Dans un livre, Das Antlitz der Erde, qui est un monument d’érudition [19], M. Ed. Suess a établi dès 1888 qu’il y avait dans le niveau des mers de grandes oscillations périodiques, de durées fort inégales mais toujours énormes, oscillations qu’on retrouvait sur toute la surface du globe et qu’on ne pouvait confondre avec les mouvements brusques auxquels donnent lieu les effondrements locaux de l’écorce terrestre.
L’idée que l’hydrosphère constitue un ellipsoïde de forme invariable s’impose tellement au plus grand nombre des esprits qu’elle n’a pas été immédiatement bouleversée par la découverte de Suess. La littérature géologique voit encore des mouvements d’oscillations du sol ou des effondrements chaotiques là où Suess a montré l’existence d’un phénomène régulier.
Qu’il y ait des mouvements d’oscillations périodiques du sol, cela est possible ; cela paraît même tout à fait probable et nous reviendrons spécialement sur ce point [20] . Mais les grands mouvements mis en évidence par Suess tiennent essentiellement aux déformations périodiques de l’hydrosphère.

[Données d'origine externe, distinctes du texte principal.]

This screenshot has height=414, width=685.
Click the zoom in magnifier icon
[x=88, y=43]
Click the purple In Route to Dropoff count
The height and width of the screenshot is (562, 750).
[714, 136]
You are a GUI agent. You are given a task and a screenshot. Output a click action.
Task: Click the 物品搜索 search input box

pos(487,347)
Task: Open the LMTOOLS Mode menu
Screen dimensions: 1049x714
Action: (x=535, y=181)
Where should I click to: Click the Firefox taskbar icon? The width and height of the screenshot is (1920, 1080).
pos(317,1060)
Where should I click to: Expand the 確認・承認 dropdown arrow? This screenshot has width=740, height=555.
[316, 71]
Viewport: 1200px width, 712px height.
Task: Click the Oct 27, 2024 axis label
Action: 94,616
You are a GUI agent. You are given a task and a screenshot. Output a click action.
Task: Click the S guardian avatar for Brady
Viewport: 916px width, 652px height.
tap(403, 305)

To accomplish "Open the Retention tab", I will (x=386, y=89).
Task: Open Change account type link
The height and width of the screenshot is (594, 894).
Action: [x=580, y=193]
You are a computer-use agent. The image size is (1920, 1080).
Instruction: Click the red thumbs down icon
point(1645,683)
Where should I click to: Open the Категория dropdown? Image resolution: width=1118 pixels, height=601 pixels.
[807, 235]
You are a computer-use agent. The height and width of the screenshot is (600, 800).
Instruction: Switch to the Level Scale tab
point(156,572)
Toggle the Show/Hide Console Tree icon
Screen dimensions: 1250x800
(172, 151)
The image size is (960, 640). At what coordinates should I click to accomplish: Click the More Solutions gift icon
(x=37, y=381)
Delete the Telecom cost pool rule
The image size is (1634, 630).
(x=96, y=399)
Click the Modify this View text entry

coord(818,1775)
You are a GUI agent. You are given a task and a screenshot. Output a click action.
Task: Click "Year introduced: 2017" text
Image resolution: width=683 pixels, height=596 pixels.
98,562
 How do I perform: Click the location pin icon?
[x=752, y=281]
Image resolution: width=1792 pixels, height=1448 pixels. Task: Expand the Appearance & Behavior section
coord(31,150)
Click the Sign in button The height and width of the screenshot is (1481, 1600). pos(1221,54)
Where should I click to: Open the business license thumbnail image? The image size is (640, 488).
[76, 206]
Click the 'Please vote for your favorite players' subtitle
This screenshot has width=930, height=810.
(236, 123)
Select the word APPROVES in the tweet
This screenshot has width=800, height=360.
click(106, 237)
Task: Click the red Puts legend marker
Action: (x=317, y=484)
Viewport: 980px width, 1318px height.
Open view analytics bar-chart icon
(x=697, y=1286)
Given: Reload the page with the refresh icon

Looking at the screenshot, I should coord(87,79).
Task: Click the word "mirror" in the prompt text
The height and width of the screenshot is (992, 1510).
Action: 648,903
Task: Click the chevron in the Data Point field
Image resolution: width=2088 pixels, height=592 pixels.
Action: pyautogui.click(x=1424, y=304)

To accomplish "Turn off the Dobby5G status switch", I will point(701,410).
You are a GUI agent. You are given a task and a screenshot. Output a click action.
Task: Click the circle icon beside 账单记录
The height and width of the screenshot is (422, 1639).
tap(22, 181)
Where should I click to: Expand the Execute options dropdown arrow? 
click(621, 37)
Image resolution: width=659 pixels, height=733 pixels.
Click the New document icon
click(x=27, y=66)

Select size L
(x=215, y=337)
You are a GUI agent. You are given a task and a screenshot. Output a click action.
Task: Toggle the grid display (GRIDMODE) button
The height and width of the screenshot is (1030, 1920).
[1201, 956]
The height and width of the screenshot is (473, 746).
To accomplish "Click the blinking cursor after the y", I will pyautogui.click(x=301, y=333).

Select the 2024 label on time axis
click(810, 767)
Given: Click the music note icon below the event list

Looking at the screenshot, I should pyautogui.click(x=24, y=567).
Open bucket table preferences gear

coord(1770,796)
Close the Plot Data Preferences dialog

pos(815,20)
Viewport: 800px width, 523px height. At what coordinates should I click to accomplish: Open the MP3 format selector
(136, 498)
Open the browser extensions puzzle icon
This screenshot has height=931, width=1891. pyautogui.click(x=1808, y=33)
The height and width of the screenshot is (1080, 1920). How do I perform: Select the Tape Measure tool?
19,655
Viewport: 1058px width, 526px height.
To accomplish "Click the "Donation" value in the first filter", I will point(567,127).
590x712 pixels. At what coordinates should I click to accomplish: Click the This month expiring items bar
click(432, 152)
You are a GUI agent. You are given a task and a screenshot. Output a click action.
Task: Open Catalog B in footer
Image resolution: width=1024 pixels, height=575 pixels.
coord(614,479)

À partir du moment où l’on est obligé de reconnaître l’existence de déformations périodiques, il est certainement plus naturel de les rapporter à l’hydrosphère que de les attribuer à la lithosphère ; et ce qui a été dit plus haut nous permet de montrer la relation qui existe entre ce phénomène d’apparence si surprenante et d’autres phénomènes, à courte durée, de la physique terrestre.
La relation apparaît avec une netteté toute particulière lorsqu’on a, d’une lecture attentive de Suess, dégagé la loi suivante qui n’est pas énoncée par le géologue de Vienne : les fluctuations des mers tertiaires sont insignifiantes dans les zones des latitudes désertiques ; elles sont très accusées dans les latitudes qui correspondent aux trois aires pluvieuses de notre temps, aires des pays tempérés et aire de la zone équatoriale.
À l’intensité et à la durée près, le phénomène apparaît ainsi comme identique à celui des déformations de l’atmosphère des nuages qui correspondent aux contractions et dilatations des aires pluvieuses signalées plus haut.
Il n’est pas autre que celui des variations du niveau des mers à période un décennale des taches solaires. Il met seulement en évidence de grandes périodes de variations des taches solaires et des réactions électro-dynamiques.
Ces grandes périodes ne sont autres que celles des variations de distances, d’inclinaisons et d’excentricité des orbites des planètes établies et calculées par la mécanique céleste.
Ces variations correspondent à des changements d’équilibre électrique sur la Terre pour les raisons suivantes :
1° Les changements d’inclinaison des orbites, et les changements d’excentricité qui correspondent aux changements des valeurs des vitesses radiales des planètes, spécialement de Jupiter, Saturne et Uranus, modifient les formes d’équilibre électrique de la couronne solaire : la durée de la période des taches reste sensiblement ce qu’elle est aujourd’hui, mais l’amplitude du balancement des taches et l’intensité d’action électrique de la couronne sont changées : d’où des variations semblables dans la figure d’équilibre électrique de la Terre ;
2° Les changements d’excentricité de l’orbite terrestre doivent, en modifiant les vitesses radiales, non seulement modifier l’écart qui existe entre l’état de la Terre au moment du maximum des taches et son état au moment du minimum, mais encore modifier le potentiel absolu moyen de la Terre.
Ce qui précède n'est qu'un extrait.